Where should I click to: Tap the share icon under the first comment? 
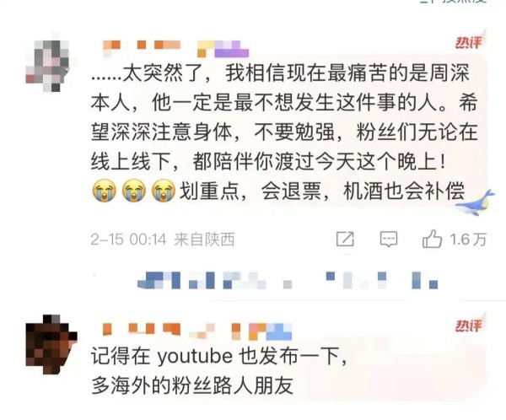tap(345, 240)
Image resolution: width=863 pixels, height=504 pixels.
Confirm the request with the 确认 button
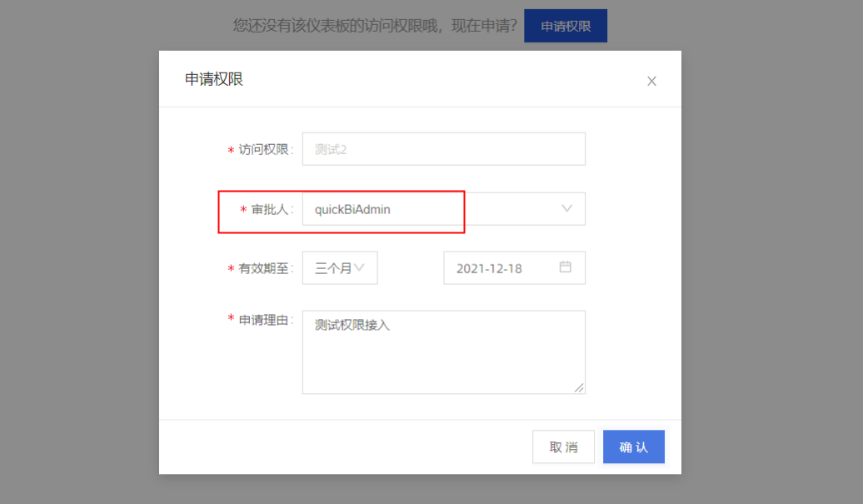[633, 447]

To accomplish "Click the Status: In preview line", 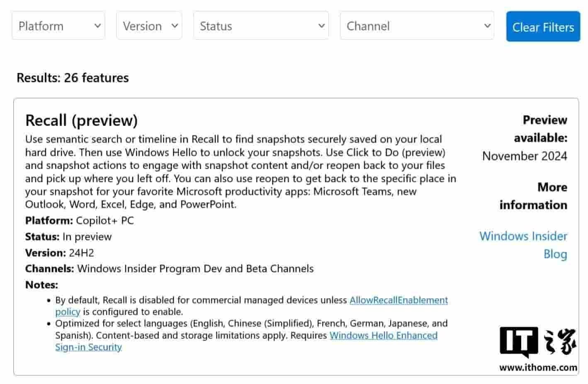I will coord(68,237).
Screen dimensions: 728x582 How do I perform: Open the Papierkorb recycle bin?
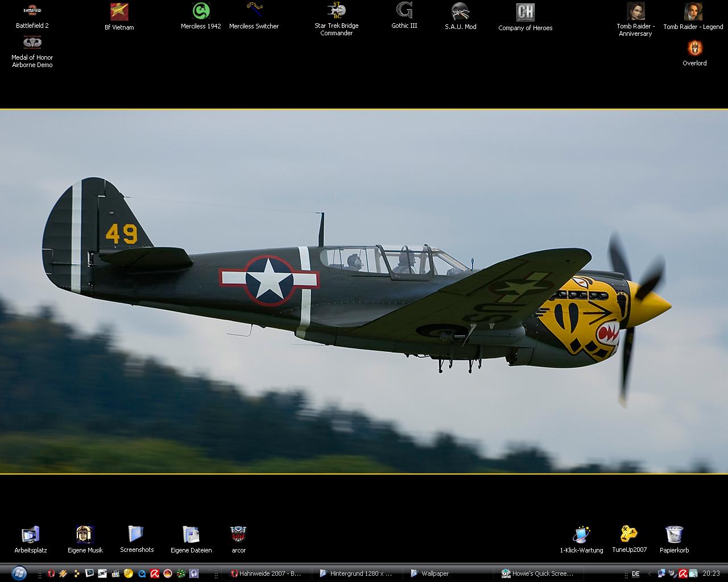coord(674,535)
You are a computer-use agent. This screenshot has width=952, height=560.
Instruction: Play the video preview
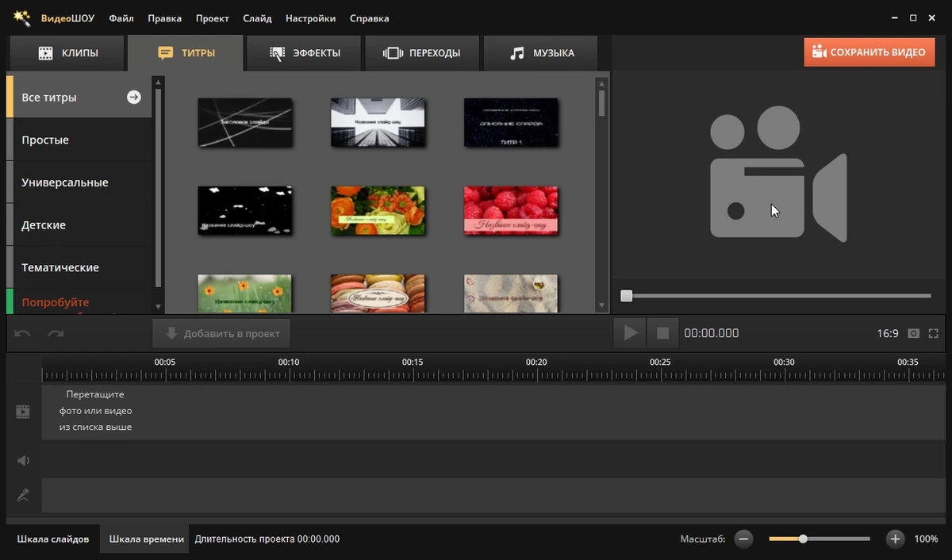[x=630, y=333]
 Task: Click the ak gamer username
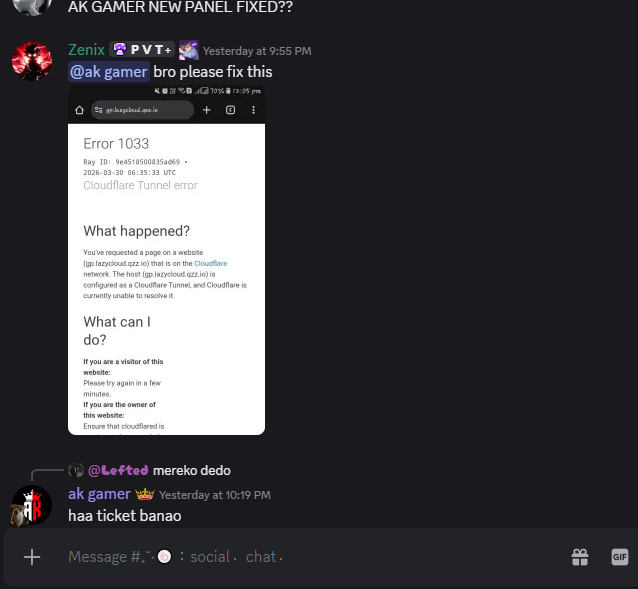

:::

▶ [Exercise instructions] Retrieve every line above holding the word "width".

▶ [Response box]
Image resolution: width=863 pixels, height=504 pixels.
You are a computer-use agent. This screenshot has width=952, height=560.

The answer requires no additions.